そんな姉にロックはまだ大丈夫だと言い聞かせるように言った。

 

「だがまだ終わりじゃない。結末(エンディング)には到達していない。出演者が増えてきてはいるが、肝心の主役が残念なことに鈍感だ。京介さんは頼りになる人なんだが、どういうわけか恋愛感情に鈍い。性欲とかは思春期なりにあるんだがね。だからこそ、あの人を攻略するに必要な欠片(ピース)を他の出演者が見つける前に此方が手に入れなければならない。それこそが勝利への鍵だ。まずは鍵の入手こそが必要、それを手に入れた後は鍵穴に鍵を差し込めば後は強引にでも扉は開けられる」

 

 回りくどいような言い回しだが、どういうわけか説得力がある。その所為なのか麻奈実はうんうんと可愛らしくも懸命に首を縦に振っている。

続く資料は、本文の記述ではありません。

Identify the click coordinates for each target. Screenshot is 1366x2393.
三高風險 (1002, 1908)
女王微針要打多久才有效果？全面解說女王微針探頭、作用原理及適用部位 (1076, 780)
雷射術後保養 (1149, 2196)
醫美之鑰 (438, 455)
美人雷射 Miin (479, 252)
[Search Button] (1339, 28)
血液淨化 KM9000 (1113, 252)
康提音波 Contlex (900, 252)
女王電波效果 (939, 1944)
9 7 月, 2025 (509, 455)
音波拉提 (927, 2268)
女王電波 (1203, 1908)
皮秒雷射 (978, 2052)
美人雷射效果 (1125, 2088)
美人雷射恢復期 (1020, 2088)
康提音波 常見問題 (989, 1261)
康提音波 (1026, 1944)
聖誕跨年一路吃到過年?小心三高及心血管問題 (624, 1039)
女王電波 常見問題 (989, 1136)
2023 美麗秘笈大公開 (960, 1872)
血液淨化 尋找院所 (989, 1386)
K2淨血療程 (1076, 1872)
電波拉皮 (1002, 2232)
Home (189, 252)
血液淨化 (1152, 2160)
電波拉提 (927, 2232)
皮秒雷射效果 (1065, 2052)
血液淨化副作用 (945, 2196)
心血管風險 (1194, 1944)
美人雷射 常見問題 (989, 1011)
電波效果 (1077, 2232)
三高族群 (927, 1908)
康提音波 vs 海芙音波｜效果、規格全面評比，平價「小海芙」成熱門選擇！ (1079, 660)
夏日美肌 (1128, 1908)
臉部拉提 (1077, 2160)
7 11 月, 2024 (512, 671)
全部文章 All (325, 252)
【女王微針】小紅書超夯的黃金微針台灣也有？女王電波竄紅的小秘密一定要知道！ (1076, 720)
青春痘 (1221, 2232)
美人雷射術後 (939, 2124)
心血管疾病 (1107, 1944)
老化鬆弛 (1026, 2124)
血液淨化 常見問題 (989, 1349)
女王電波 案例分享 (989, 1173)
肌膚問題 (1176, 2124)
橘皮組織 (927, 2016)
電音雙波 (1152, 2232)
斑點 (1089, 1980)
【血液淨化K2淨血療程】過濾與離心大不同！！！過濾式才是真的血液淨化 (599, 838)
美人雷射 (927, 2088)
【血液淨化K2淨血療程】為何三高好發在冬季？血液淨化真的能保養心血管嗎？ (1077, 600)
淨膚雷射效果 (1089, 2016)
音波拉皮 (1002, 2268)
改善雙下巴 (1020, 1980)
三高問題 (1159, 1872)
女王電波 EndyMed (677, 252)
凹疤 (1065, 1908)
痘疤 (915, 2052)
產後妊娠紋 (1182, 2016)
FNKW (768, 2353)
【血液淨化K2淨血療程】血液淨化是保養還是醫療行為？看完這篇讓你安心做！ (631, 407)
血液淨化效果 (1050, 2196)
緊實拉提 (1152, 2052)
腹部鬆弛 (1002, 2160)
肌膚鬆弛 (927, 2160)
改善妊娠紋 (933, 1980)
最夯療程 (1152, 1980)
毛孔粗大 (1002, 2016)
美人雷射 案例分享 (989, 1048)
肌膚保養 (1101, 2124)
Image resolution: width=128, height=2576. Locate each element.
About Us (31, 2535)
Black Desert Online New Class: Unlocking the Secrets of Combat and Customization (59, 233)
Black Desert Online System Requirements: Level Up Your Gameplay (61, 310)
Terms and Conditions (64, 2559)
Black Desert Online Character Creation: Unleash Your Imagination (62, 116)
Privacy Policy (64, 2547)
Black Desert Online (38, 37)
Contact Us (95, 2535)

そんな姉だからこそ、ロックは応援したくなるのであった。

 

「だからこそ、姉さんにはその鍵をまず手に入れてもらいたいんだ。これこそが事を進める上で必要な最初の欠片(ピース)だ。これがなければ話にもならない。だが、これが手に入れば状況は逆転する。今まで守勢だったのが此方からの攻勢に転じることが出来る」

「その、ロック………私は…………」

 

何か言いたいが口に上手くだせない。そんなもどかしい気持ちに悩んでいる麻奈実。そんな姉にロックは決め手を突きつける。

 

「姉さん、酷い言い方になるが事は簡単だ。姉さんが優しいのは分かってる。だからこそ、これは酷な事になるがそれでも言わなければならない。いいか、姉さん………『皆に気を遣って戦わないで負け犬に興じるか』、『あの鈍い京介さんを真正面からぶち抜くか』、どっちかだ。時は金なり、なれど時間は金では買えない。待っていたって物事は始まらないんだ。物語を進めるには自分でページをめくるしかない。姉さんはページをめくるのか? もしくは本を本棚にしまうのか? どっちだ?」

 

 その問いかけに麻奈実は真剣な表情を本人なりに浮かべ必死に考える。端から見たら可愛らしい困り顔でウンウンと唸りながら悩んでいるようにしか見えない。これもまた可愛らしい。どうしてこんな姉に兄貴分がドキドキしないのかとロックは少し不思議に思う。

 そんな麻奈実はやっと答えを出した。

 

「ねぇ、ロック……私、その本のページをめくりたい」

 

その言葉を聞いてロックはニヤリと口元を笑った。待っていた台詞を聞けたからだろう。

 だからこそ、ロックは麻奈実に手を差し出しながらこう答えた。

 

「分かった。姉さん、それじゃ始めようか………姉さんの『恋愛相談』を」

 

 

 

 こうして田村 麻奈実の恋愛を応援すべく、彼女の恋物語のいく末を見届けるために、田村 いわお(ロック)の『恋愛相談』が始まった。